▶ [PROBLEM TO WORK ON]: Collect every line of the records below that contains the word "screenshot".

=== SUPPLIED MATERIAL ===

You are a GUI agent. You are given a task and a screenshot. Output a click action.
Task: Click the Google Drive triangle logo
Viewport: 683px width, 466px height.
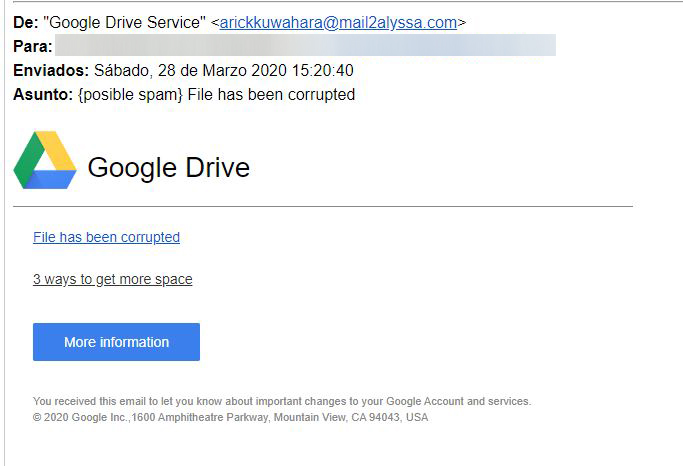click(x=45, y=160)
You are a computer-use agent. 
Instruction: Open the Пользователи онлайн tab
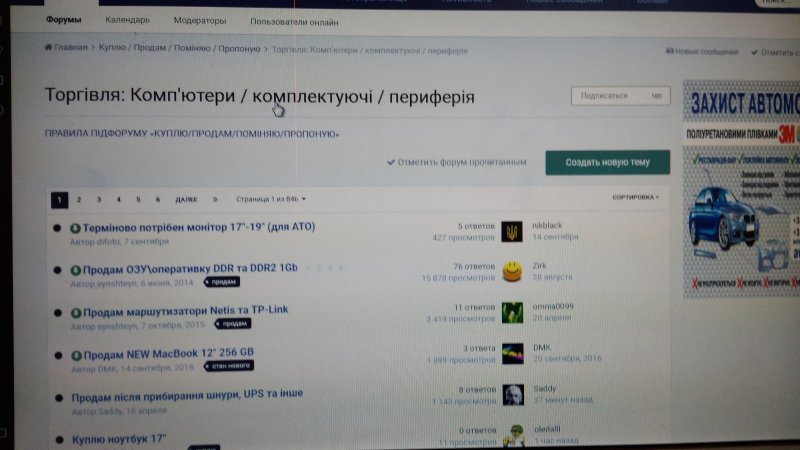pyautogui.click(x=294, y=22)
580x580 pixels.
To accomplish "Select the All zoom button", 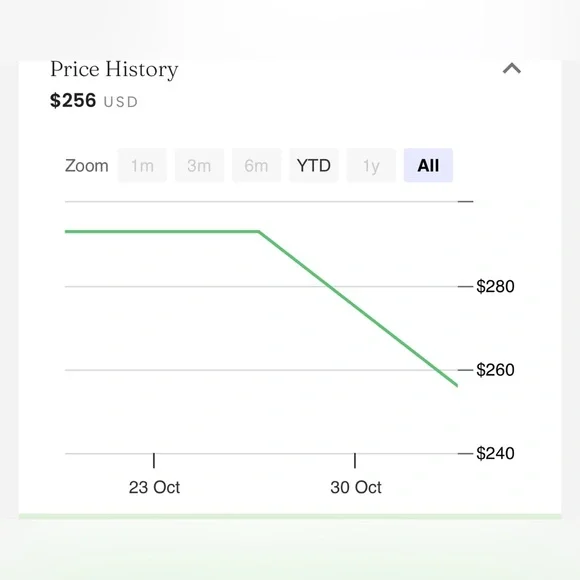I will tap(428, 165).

===
=== SUPPLIED MATERIAL ===

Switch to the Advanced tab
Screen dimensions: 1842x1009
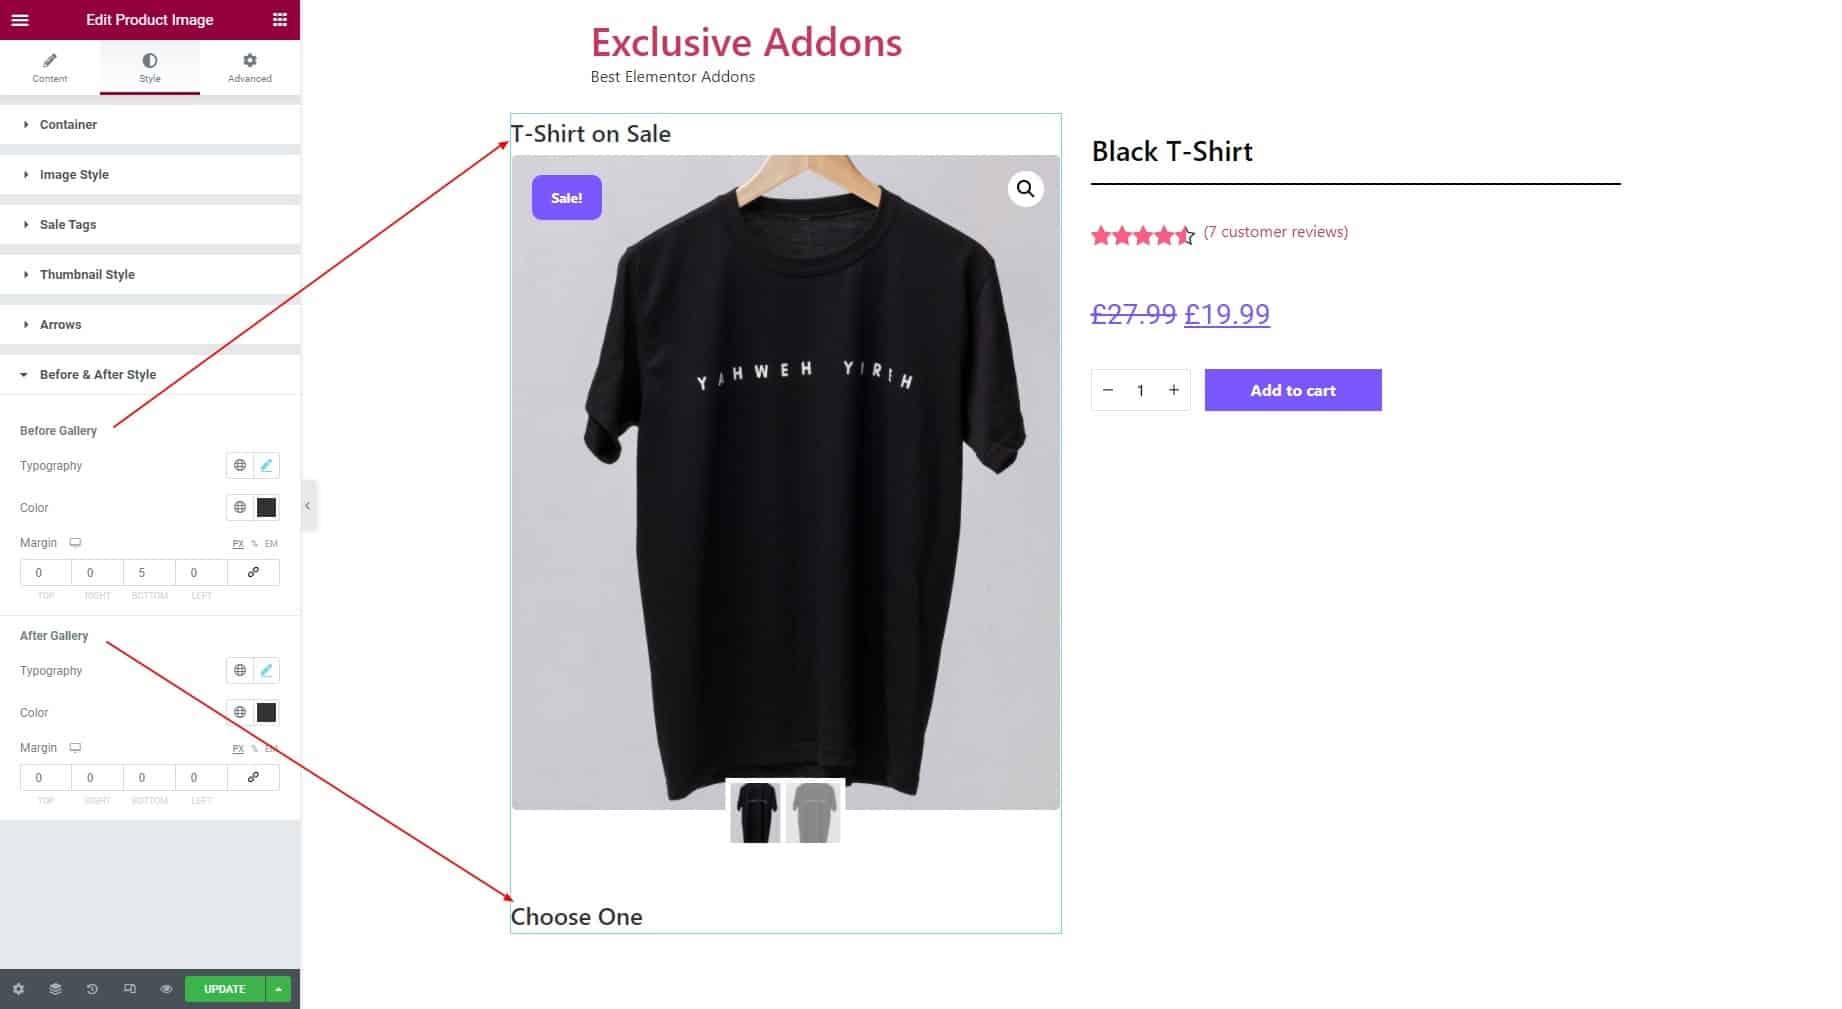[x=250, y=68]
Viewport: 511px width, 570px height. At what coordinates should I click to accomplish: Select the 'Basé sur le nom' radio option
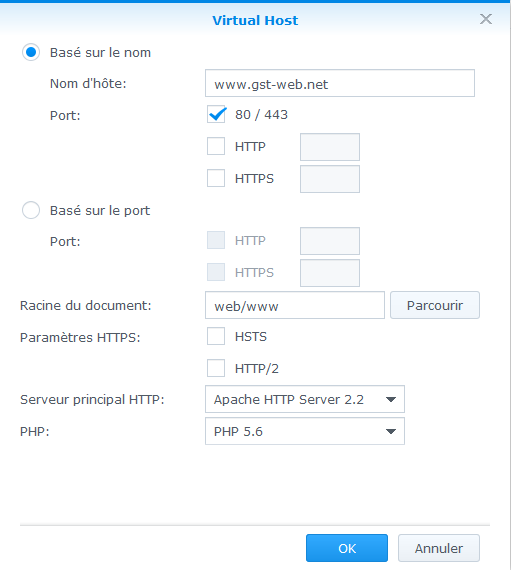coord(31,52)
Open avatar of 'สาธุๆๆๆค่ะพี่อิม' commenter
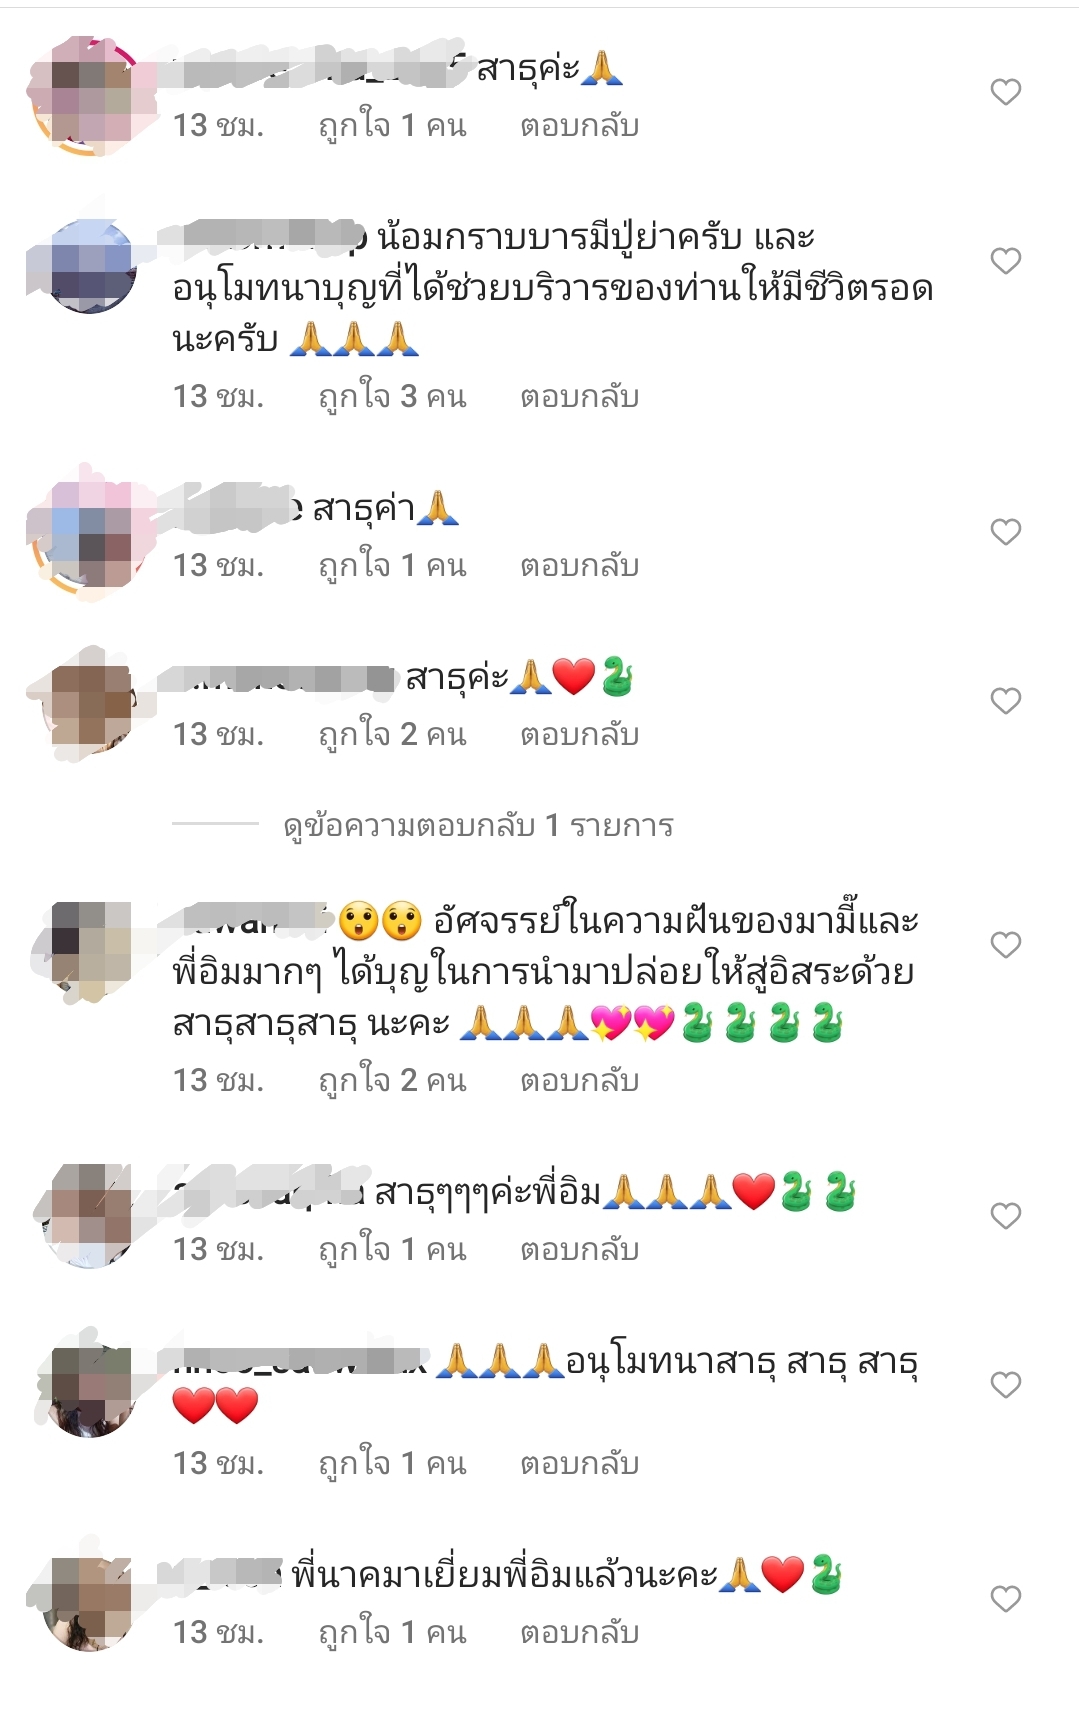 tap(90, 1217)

===
=== SUPPLIED MATERIAL ===

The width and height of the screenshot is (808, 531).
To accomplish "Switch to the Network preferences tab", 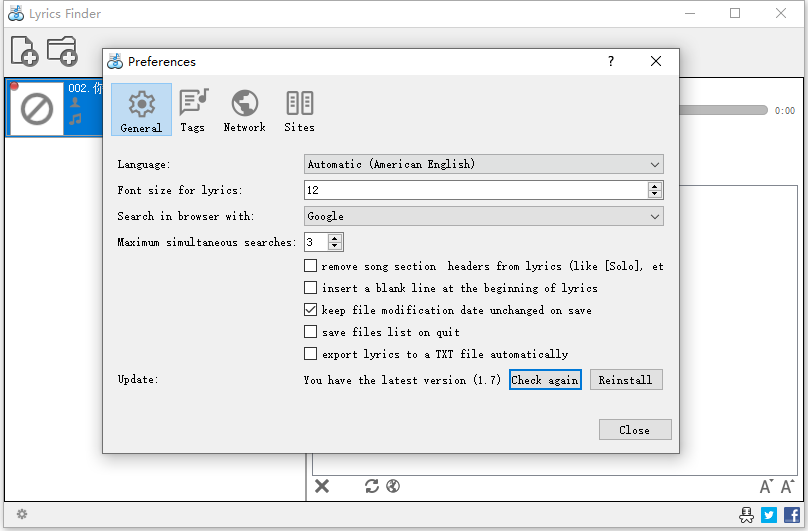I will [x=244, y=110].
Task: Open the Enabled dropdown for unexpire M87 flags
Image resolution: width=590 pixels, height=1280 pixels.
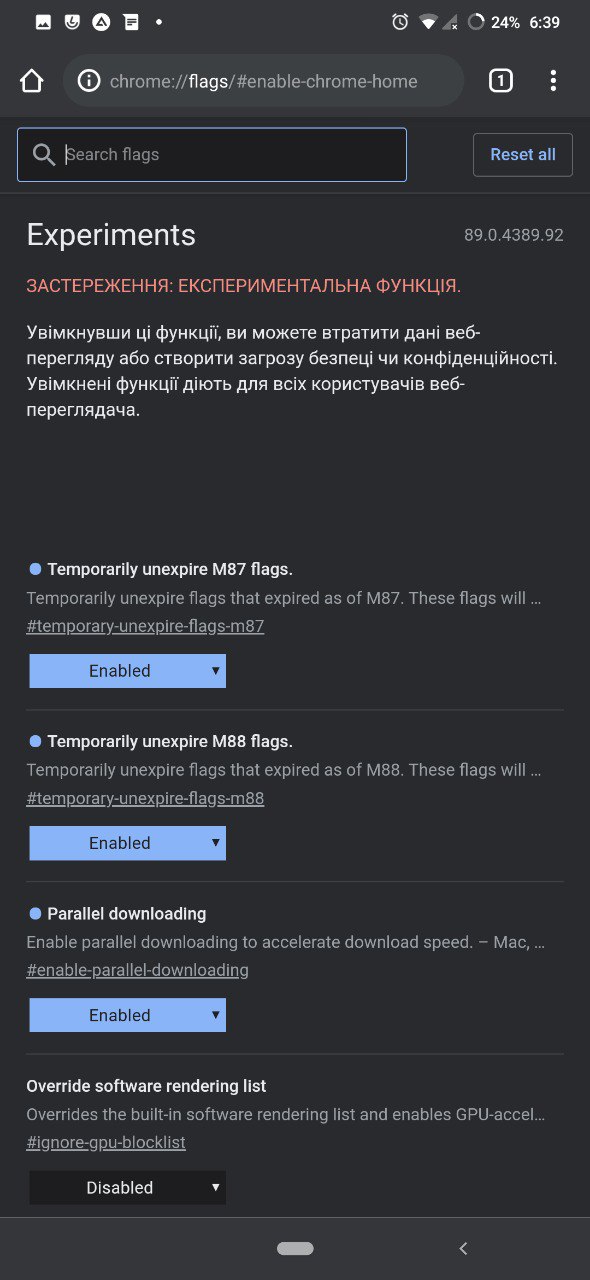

===

▶ [SOLUTION FOR THIS PROBLEM]:
You are a GUI agent. You are given a task and a screenshot. Output a click action.
The width and height of the screenshot is (808, 531).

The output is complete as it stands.